The losses did not stop with the grape berries, as high temperatures and fungal diseases also affected the leaves and even the trees themselves. Farmers had to cut down several grape vines after they completely dried up, losing the efforts of years of care.

Grapes are considered very sensitive to weather fluctuations and fungal diseases, thus requiring intensive care.

The harvest time for grapes and vine leaves varies from one area to another depending on growth conditions and sunlight. However, the leaf harvest usually starts from June to October, with about 20 days between each harvesting.

The main agricultural pests that affect grapes include the Phylloxera insect on the roots, nematodes (eelworms), fruit worms, grape mites, red spiders, and aphids.

Grapes are also affected by viral diseases such as “mosaic,” yellow spot, leaf curl, increased cluster branching, and fruit drop. They can also suffer from various physiological diseases resulting from mineral deficiencies and other factors, and many fungal diseases such as downy mildew, powdery mildew, anthracnose, gray mold, red spot, and others.

Haytham Tabajo, another farmer who owns grape orchards in the Harem area, said that grapes are very sensitive plants, and the late winter this year exhausted the crop and the farmers.

He mentioned that farmers paid money for the spraying of the crop with fungicides, which harmed the vines, pointing out that he needed to spray the vines more than 25 times during this season.

According to the farmer, fungal diseases harmed all fruit trees such as peaches and apricots, but grapes were the most affected, causing many trees to die, which he had to cut down, wasting years of effort in caring for them.

The farmer added that the tree care costs this year exceeded $6,000 for fertilizers, pesticides, and irrigation. He hoped to compensate for these costs and make a profit, but the losses were “huge,” estimating his orchards’ production return to be only $2,500.

Farmers in Idlib usually benefit from selling grape leaves, which are used in some dishes.

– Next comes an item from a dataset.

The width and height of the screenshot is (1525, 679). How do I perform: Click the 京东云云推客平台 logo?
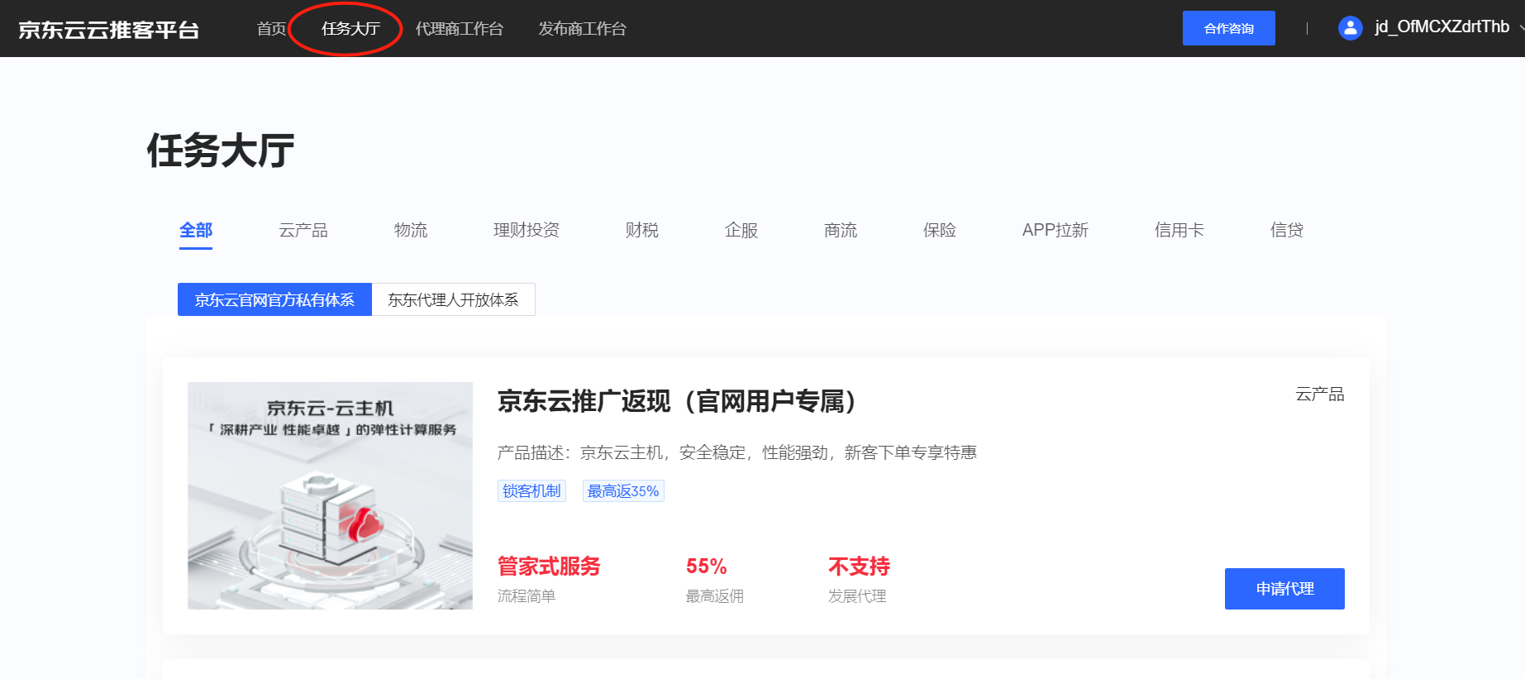(x=108, y=30)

Other farmers rely on selling unripe grapes (called Husrum) to make early profits before the grape season begins. However, farmers who delayed harvesting leaves and sour grapes this year did not get the chance to achieve any profits.

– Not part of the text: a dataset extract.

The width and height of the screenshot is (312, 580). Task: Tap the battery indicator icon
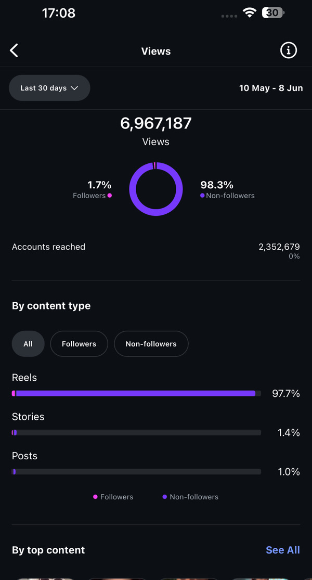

According to Tabajo, he started harvesting grape leaves and Husrum about two weeks ago and selling them in the markets, managing to collect $2,000. Still, he was waiting until the end of the season to harvest and sell smaller and medium-sized leaves, but the heatwave destroyed them.

Grapes are a favored fruit among Syrians, with the price of a kilo of grapes in 2023 reaching $1.50, which is high compared to the living conditions and workers’ daily wages, which do not exceed three dollars.

Farmers anticipate that the demand for grapes this year will be low due to the diseases affecting the crop.

This year saw significant weather fluctuations, including heavy rains in May, resulting in floods that damaged summer crops and displaced people’s tents.

The Syria Civil Defence told Enab Baladi at the time that the damage to agricultural lands was mainly concentrated in the Bahouri and Bir al-Tayeb areas west of Maarat Misrin in the Idlib countryside, where about 200 dunums of lands planted with summer vegetables like cucumbers, zucchini, and tomatoes were damaged by a flood that swept through and eroded the crops.